In DocETL, schemas play an important role in defining the structure of output from LLM operations. Every LLM call in DocETL is associated with an output schema, which specifies the expected format and types of the output data.

Overview

  • Schemas define the structure and types of output data from LLM operations.
  • They help ensure consistency and facilitate downstream processing.
  • DocETL uses structured outputs or tool API to enforce these schemas.

Schema Simplicity

We've observed that the more complex the output schema is, the worse the quality of the output tends to be. Keep your schemas as simple as possible for better results.

Defining Schemas

Schemas are defined in the output section of an operator. They support various data types:

Type Aliases Description
string str, text, varchar For text data
integer int For whole numbers
number float, decimal For decimal numbers
boolean bool For true/false values
enum - For a set of possible values
list - For arrays or sequences of items (must specify element type)
Objects - Using notation {field: type}

Filter Operation Schemas

Filter operation schemas must have a boolean type output field. This is used to determine whether each item should be included or excluded based on the filter criteria.

Examples

Simple Schema

output:
  schema:
    summary: string
    sentiment: string
    include_item: boolean # For filter operations

Complex Schema

output:
  schema:
    insights: "list[{insight: string, confidence: number}]"
    metadata: "{timestamp: string, source: string}"

Lists and Objects

Lists in schemas must specify their element type:

  • list[string]: A list of strings
  • list[int]: A list of integers
  • list[{name: string, age: integer}]: A list of objects

Objects are defined using curly braces and must have typed fields:

  • {name: string, age: integer, is_active: boolean}

Complex List Example

output:
  schema:
    users: "list[{name: string, age: integer, hobbies: list[string]}]"

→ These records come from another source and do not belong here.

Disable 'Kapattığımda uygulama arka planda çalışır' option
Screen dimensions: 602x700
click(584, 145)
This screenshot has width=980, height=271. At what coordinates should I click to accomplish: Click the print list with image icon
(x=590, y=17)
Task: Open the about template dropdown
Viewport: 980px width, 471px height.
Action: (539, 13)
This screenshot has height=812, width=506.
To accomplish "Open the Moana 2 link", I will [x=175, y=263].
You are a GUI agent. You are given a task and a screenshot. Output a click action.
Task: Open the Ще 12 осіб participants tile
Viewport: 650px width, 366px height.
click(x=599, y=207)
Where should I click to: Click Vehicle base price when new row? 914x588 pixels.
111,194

Make sure that you put the type in quotation marks, if it references an object type (i.e., has curly braces)! Otherwise the yaml won't compile!

Enum Types

You can also specify enum types, which will be validated against a set of possible values. Suppose we have an operation to extract sentiments from a document, and we want to ensure that the sentiment is one of the three possible values. Our schema would look like this:

output:
  schema:
    sentiment: "enum[positive, negative, neutral]"

You can also specify a list of enum types (say, if we wanted to extract multiple sentiments from a document):

output:
  schema:
    possible_sentiments: "list[enum[positive, negative, neutral]]"

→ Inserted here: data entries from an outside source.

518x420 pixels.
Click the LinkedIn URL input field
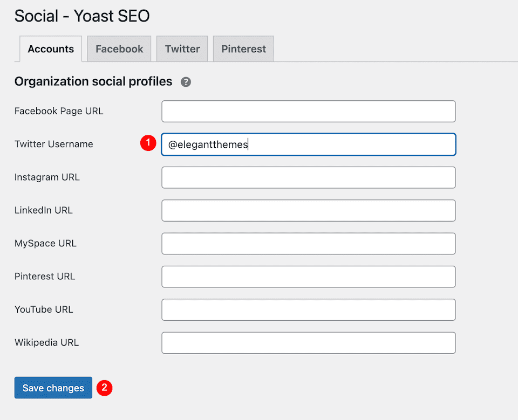[308, 210]
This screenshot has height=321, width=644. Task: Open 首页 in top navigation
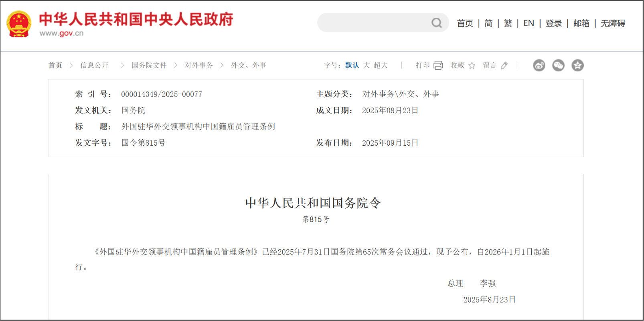465,23
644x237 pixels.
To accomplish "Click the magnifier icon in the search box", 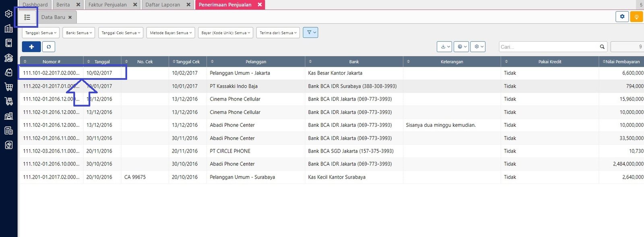I will [602, 47].
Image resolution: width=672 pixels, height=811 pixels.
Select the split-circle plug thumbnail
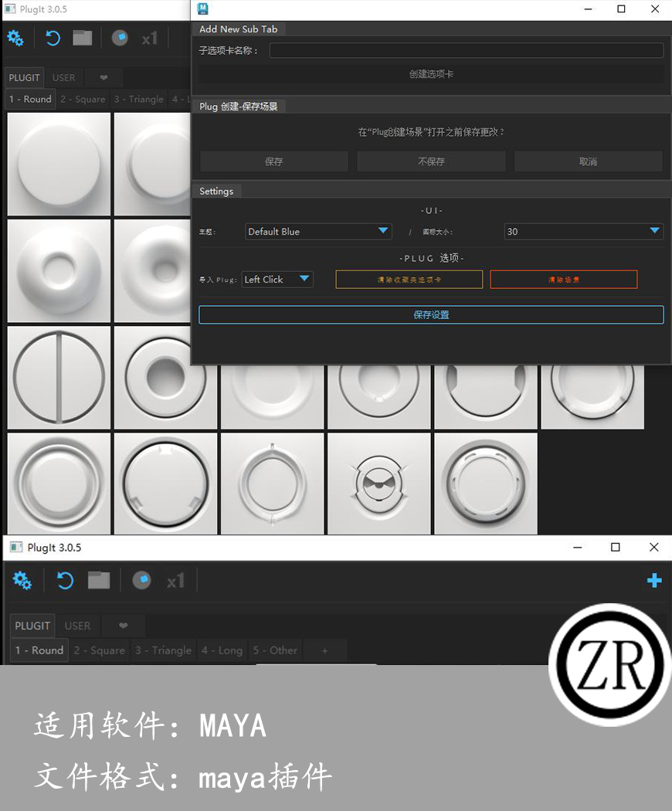(59, 378)
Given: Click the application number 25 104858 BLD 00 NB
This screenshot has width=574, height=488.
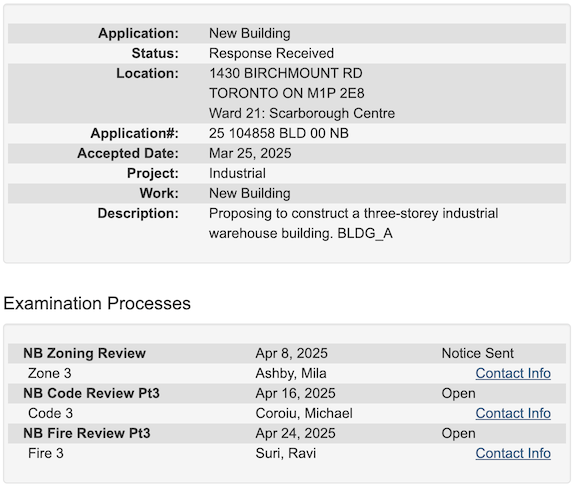Looking at the screenshot, I should tap(279, 133).
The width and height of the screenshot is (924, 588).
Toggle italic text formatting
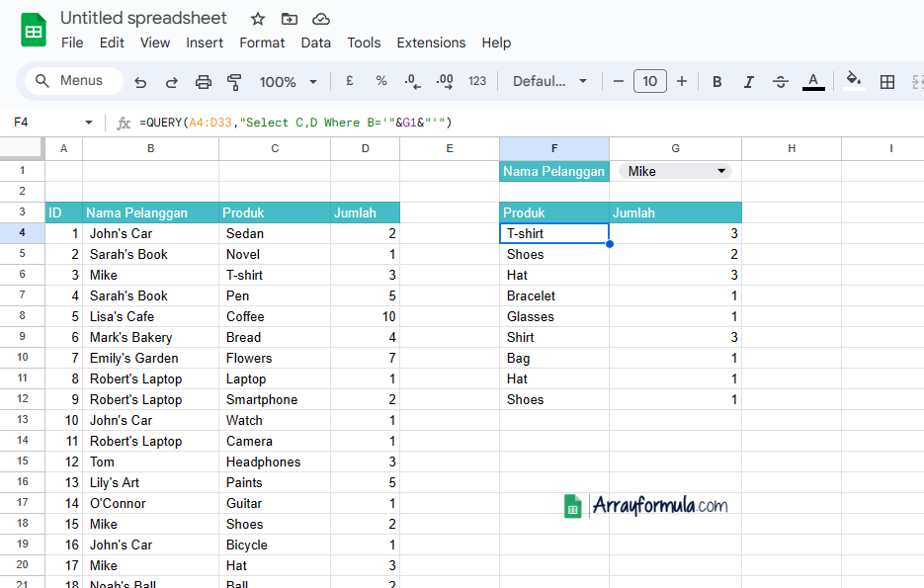pos(749,82)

Structured Outputs and Tool API

DocETL uses structured outputs or tool API to enforce schema typing. This ensures that the LLM outputs adhere to the specified schema, making the results more consistent and easier to process in subsequent operations.

Best Practices

  1. Keep output fields simple and use string types whenever possible.
  2. Only use structured fields (like lists and objects) when necessary for downstream analysis or reduce operations.
  3. If you need to reference structured fields in downstream operations, consider breaking complex structures into multiple simpler operations.

Schema Optimization

If you find your schema becoming too complex, consider breaking it down into multiple operations. This can improve both the quality of LLM outputs and the manageability of your pipeline.

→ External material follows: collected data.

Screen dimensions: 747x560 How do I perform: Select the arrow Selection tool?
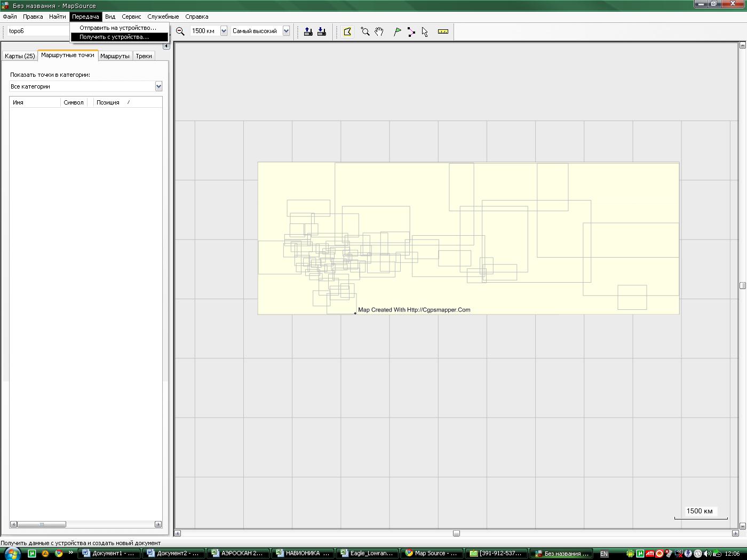coord(425,31)
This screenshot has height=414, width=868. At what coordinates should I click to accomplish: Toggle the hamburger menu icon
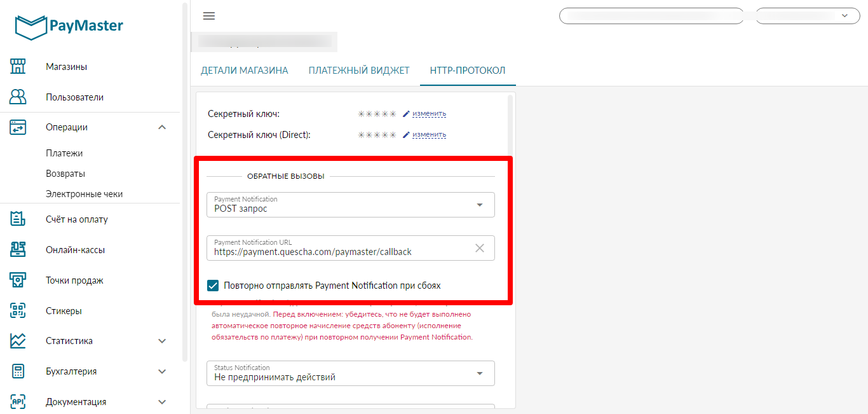tap(208, 16)
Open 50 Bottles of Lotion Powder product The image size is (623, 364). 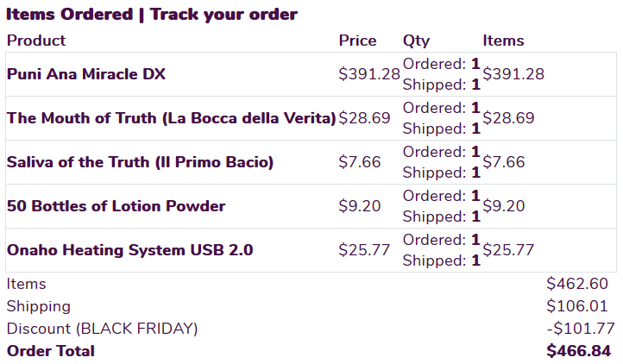point(116,206)
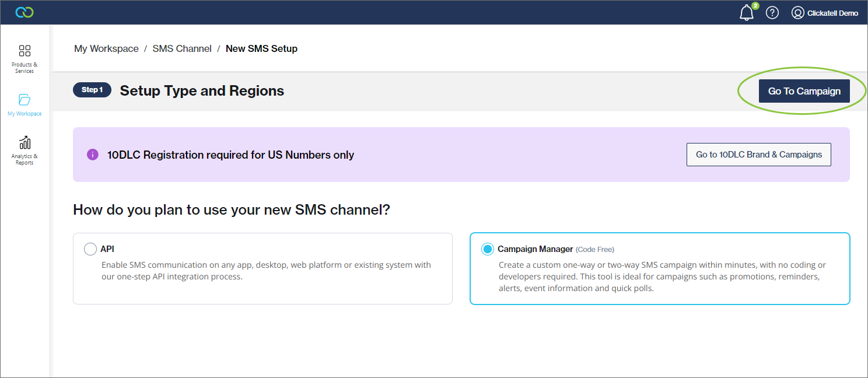The image size is (868, 378).
Task: Open the help question mark icon
Action: [772, 13]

Breaking Down Complex Schemas

Instead of:

output:
  schema:
    summary: string
    key_points: "list[{point: string, sentiment: string}]"

Consider:

output:
  schema:
    summary: string
    key_points: "string"

Where in the prompt you can say something like: In your key points, please include the sentiment of each point.

The only reason to use the complex schema is if you need to do an operation at the point level, like resolve them and reduce on them.

By following these guidelines and best practices, you can create effective schemas that enhance the performance and reliability of your DocETL operations.